How Uber’s Growth Strategy Succeeded in London

Uber is a $60B company that’s taking over the world, but the car sharing service didn’t scale cars alone. The real challenge was, and still is, creating a two-sided marketplace in each city, comprised of both drivers and riders. The Guardian’s recent report on Uber’s growth strategy in London identifies five factors crucial to the company’s success.

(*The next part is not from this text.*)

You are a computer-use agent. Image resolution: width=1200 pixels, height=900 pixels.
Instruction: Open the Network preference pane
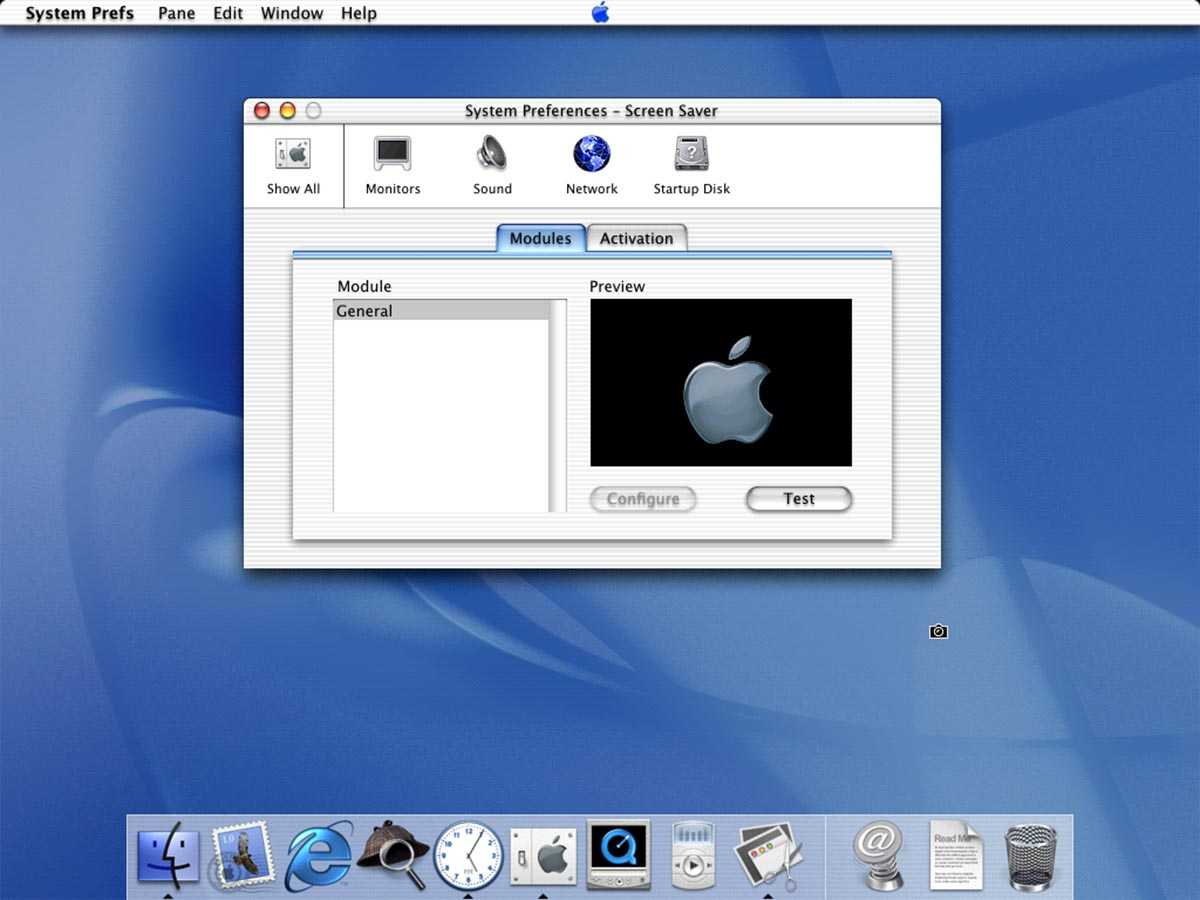tap(592, 166)
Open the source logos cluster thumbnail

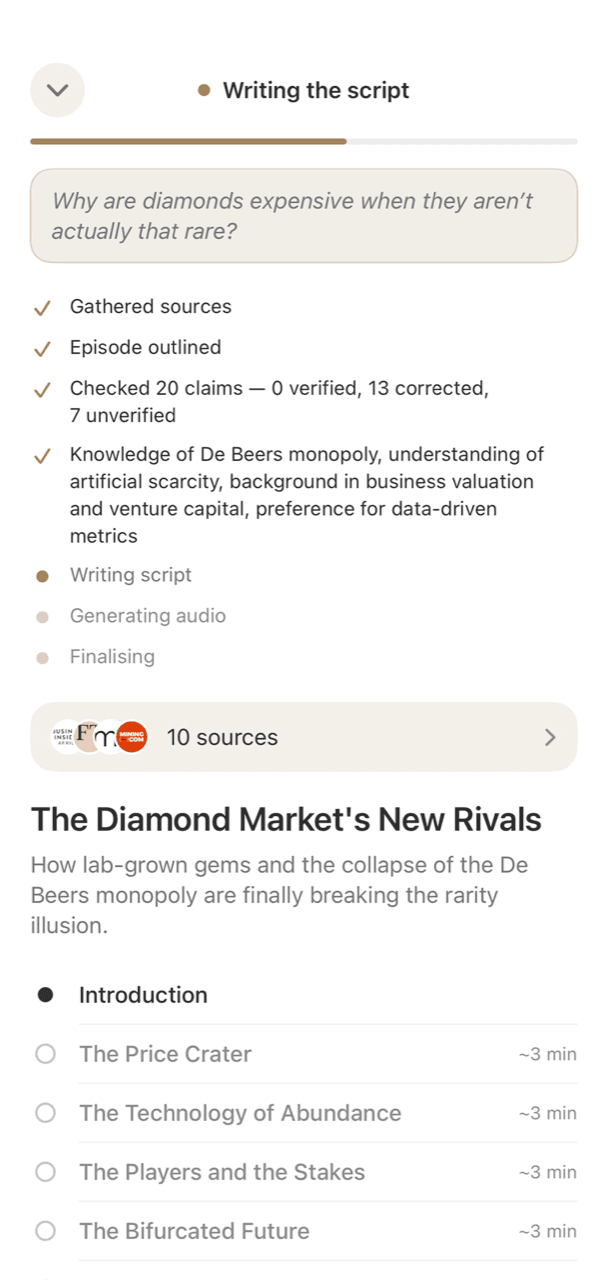tap(99, 737)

How Uber Attracted the Drivers Crucial to Its Growth Strategy

  1. Know what your employee (or contractor) wants. Richard Howard, Uber's first London employee, targeted freelance drivers with Mercedes and BMWs who worked for a number of chauffeur companies. He lured skeptical drivers with a free iPhone and a special introductory offer: they would be paid £25 an hour to work on the Uber platform whether they got any jobs or not. London drivers wanted security, and Uber’s offer was perfectly attuned to their needs.
  2. Know the cultural scene. Howard knew Uber had to get the right cars on the road. For London, that meant offering Mercedes C classes for the same price as black cabs and focusing on high-end neighborhoods such as Shoreditch and Old Street as well as nightclub strips in West End.
  3. Anticipate a lean team’s max capacity. Once Uber reached 100 riders, Friday and Saturday nights were already at full capacity. To continue scaling up, Howard gave away hundreds of free rides for parties and set an “allowable burn” of £50,000 a week to recruit drivers to the platform.
  4. Align around cultural events. Uber’s goal was to scale up in time for the 2012 Olympics. The simple goal was to never have zero drivers available when visitors opened the app, especially for American tourists expecting the same service globally.
  5. Focus on employee referrals. Even after joining Uber, drivers still loved the app for eliminating tyrannical dispatchers with a fair and transparent algorithm. Even when Uber transitioned from hourly rates to a commission based pay, drivers remained loyal to the system and spread the word. Three years later, two-thirds of Uber drivers in London have been referred by a friend.

Takeaway: Scaling a marketplace is challenging. To attract suppliers and make sure your growth strategy stays on track, determine what's most important to employees (or contractors)—stability? Flexibility? Status? Delivering on this offer will encourage word-of-mouth referrals, and help your company continue to scale.